WHAT THE TASK REQUIRES:
Give back every record exactly as it reads.

(Collected data)
────

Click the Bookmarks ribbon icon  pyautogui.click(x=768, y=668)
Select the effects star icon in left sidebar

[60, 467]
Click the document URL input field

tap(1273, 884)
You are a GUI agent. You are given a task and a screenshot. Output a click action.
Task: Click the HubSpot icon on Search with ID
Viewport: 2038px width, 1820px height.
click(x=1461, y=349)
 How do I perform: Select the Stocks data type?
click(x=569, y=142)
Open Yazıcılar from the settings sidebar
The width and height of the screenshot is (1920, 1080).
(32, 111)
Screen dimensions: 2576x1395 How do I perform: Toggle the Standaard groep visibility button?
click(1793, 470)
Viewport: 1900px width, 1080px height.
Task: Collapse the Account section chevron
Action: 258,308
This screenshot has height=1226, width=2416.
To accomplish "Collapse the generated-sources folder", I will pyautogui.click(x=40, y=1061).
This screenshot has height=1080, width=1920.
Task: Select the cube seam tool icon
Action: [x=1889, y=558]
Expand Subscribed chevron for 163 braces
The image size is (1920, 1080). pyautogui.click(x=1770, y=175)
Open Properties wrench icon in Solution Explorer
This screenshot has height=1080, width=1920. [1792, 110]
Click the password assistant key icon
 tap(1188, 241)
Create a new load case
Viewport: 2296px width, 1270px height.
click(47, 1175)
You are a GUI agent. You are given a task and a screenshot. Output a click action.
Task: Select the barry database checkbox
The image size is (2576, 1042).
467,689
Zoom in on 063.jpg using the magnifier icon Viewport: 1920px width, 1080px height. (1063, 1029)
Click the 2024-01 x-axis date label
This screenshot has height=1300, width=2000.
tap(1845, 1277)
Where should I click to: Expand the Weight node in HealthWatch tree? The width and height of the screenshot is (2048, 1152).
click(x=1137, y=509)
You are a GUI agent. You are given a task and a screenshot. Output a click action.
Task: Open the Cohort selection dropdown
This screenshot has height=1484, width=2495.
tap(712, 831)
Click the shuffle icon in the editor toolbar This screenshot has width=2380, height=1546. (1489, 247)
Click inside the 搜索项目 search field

────

WORKED SOLUTION:
Click the Bookmarks ribbon icon  pyautogui.click(x=768, y=668)
Select the effects star icon in left sidebar

[60, 467]
Click the document URL input field

tap(1273, 884)
You are a GUI agent. You are given a task and a screenshot. Output a click action.
Task: Click the HubSpot icon on Search with ID
Viewport: 2038px width, 1820px height.
click(x=1461, y=349)
 How do I perform: Select the Stocks data type?
click(x=569, y=142)
Open Yazıcılar from the settings sidebar
The width and height of the screenshot is (1920, 1080).
(32, 111)
Screen dimensions: 2576x1395 How do I perform: Toggle the Standaard groep visibility button?
click(1793, 470)
Viewport: 1900px width, 1080px height.
Task: Collapse the Account section chevron
Action: 258,308
This screenshot has height=1226, width=2416.
To accomplish "Collapse the generated-sources folder", I will pyautogui.click(x=40, y=1061).
This screenshot has height=1080, width=1920.
Task: Select the cube seam tool icon
Action: [x=1889, y=558]
Expand Subscribed chevron for 163 braces
The image size is (1920, 1080). pyautogui.click(x=1770, y=175)
Open Properties wrench icon in Solution Explorer
This screenshot has height=1080, width=1920. [1792, 110]
Click the password assistant key icon
 tap(1188, 241)
Create a new load case
Viewport: 2296px width, 1270px height.
click(47, 1175)
You are a GUI agent. You are given a task and a screenshot. Output a click action.
Task: Select the barry database checkbox
The image size is (2576, 1042).
467,689
Zoom in on 063.jpg using the magnifier icon Viewport: 1920px width, 1080px height. (1063, 1029)
Click the 2024-01 x-axis date label
This screenshot has height=1300, width=2000.
tap(1845, 1277)
Where should I click to: Expand the Weight node in HealthWatch tree? The width and height of the screenshot is (2048, 1152).
click(x=1137, y=509)
You are a GUI agent. You are given a task and a screenshot. Output a click action.
Task: Open the Cohort selection dropdown
This screenshot has height=1484, width=2495.
tap(712, 831)
Click the shuffle icon in the editor toolbar This screenshot has width=2380, height=1546. (1489, 247)
Click inside the 搜索项目 search field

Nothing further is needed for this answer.